Union and Confederate forces fought the Battle of Antietam on September 17, 1862. It pitted the Union Forces against the Confederate Army. After the Second Battle of Bull Run, Confederate Gen. Robert E. Lee led his forces north. He expected to win Confederate independence and a swift victory.
That didn’t happen.
Instead, Lee positioned his army on a ridge in the foothills of the Appalachian mountains. Though he commanded nearly 30,000 men, most of his forces were still in Harper’s Ferry, Virginia. When the Union forces, led by Gen. McClellan arrived, Lee quickly realized his mistake. The Union forces outnumbered the enemy two-to-one.
Artillery starts the battle
The Battle of Antietam started in the early hours of the morning with an artillery barrage right in the center of the Confederate position. Union soldiers advanced on the left flank, but Confederate infantry surprised them in a cornfield. So, McClellan ordered the infantry to withdraw and regroup. Union infantry advanced again but made no ground. That’s because Confederate Jackson arrived at the battle. However, most of his men were still in transit, so the battle for the cornfield continued all morning. Control of the area likely changed hands at least twelve times.
But, while Confederate forces were busy with the cornfield battle, Union Gen. John Sedgwick led his troops up the left flank. At the same time, Union Gen. William French led his division into the center of the Confederate position. The Confederate soldiers had a position along a sunken road fortified with fence rails. Union soldiers attacked until they finally broke through shortly before 1 pm. That’s when Union soldiers captured a hill at the end of the sunken road and renamed it Bloody Lane. From this position, they fired into the center of Confederate forces. Confederate forces withdrew. By the time the fighting ended, nearly 5,600 Union and Confederate were either dead or dying.
The move to Sharpsburg
The Confederates started their retreat toward Sharpsburg. But because of the fighting that had taken place all day, McClellan did not order his men to pursue.
Meanwhile, fighting was still ongoing on the right flank of the Confederate side. Gen. Ambrose commanded twelve thousand Union soldiers against the Confederate line. To reach the target, the Union soldiers had to cross Antietam Creek. Nearly 500 Confederates defended the bridge that crossed the creek. Even though the Union soldiers outnumbered the Confederates, it took most of the day to take the bridge.
In the afternoon of the Battle of Antietam, Union soldiers pushed forced into Sharpsburg. At the same time, Confederate Gen. A.P. Hill’s division arrived from Harper’s Ferry. This helped drive Burnside’s forces back to the bridge.
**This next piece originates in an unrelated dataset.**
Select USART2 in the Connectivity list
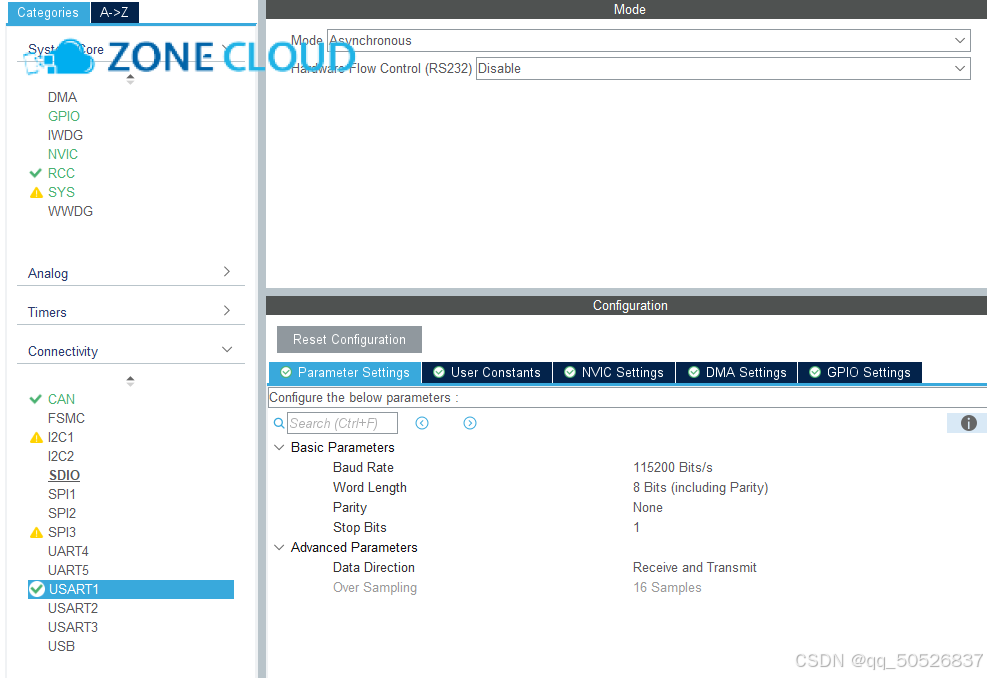Screen dimensions: 987x678 coord(73,608)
Both armies returned to the battlefield the next day to negotiate a temporary truce. The wounded were removed from the battlefield, and the Confederate retreat started in the evening.
The Battle of Antietam was a Union victory. The Confederate invasion was repelled by sheer Union troop numbers and the number of reinforcements. Our losses: 12,400 men, theirs: 10,700. We drove them out and ended the campaign. Although George McClellan lost the Battle of Antietam, he gained a lot of military prestige by winning the Siege of Yorktown. However, President Lincoln removed McClellan from his command because he failed to pursue Confederate forces earlier.
This Union victory is also significant in several other ways. Saving the Union was the initial reason for the war. That all changed with the September 22nd issuing of the Emancipation Proclamation. The Emancipation Proclamation stated slavery would end in all states on January 1, 1863. However, many were cautious about the timing. If announced too early, the Confederates might view the order as a desperate attempt to win support for the war. But because of the Union victory at Antietam, Lincoln was able to link slavery with the preservation of America.
How is the Battle of Antietam observed today?
There are no formal observances for this battle. However, you can visit the battlefield in Maryland.
Battle of Antietam monuments
At the battlefield, you’ll find nearly 100 monuments dedicated to the regiments, brigades, and service members of both sides of the war.
FAQs about the Battle of Antietam
How long did the Civil War last?
The American Civil War lasted from April 1861 until May 1865. Want to find out more about the Civil War? Here are 12 facts you might not know.
Was the Civil War America’s bloodiest war?
Accurate numbers are still unknown, but current estimates reflect that as many as 130,000 people lost their lives.
What is Special Order 191?
Special Order 191 was a general movement order issued by Confederate Army General Robert E. Lee during the Maryland Campaign of the American Civil War. The Union Army recovered the order in Frederick County Maryland. The intel gained helped play a role in the Battle of Antietam.
Who participated in the Battle of Antietam?
Union forces, led by Gen. George McClellan and Confederate Forces, led by Gen. Robert E. Lee participated in the battle.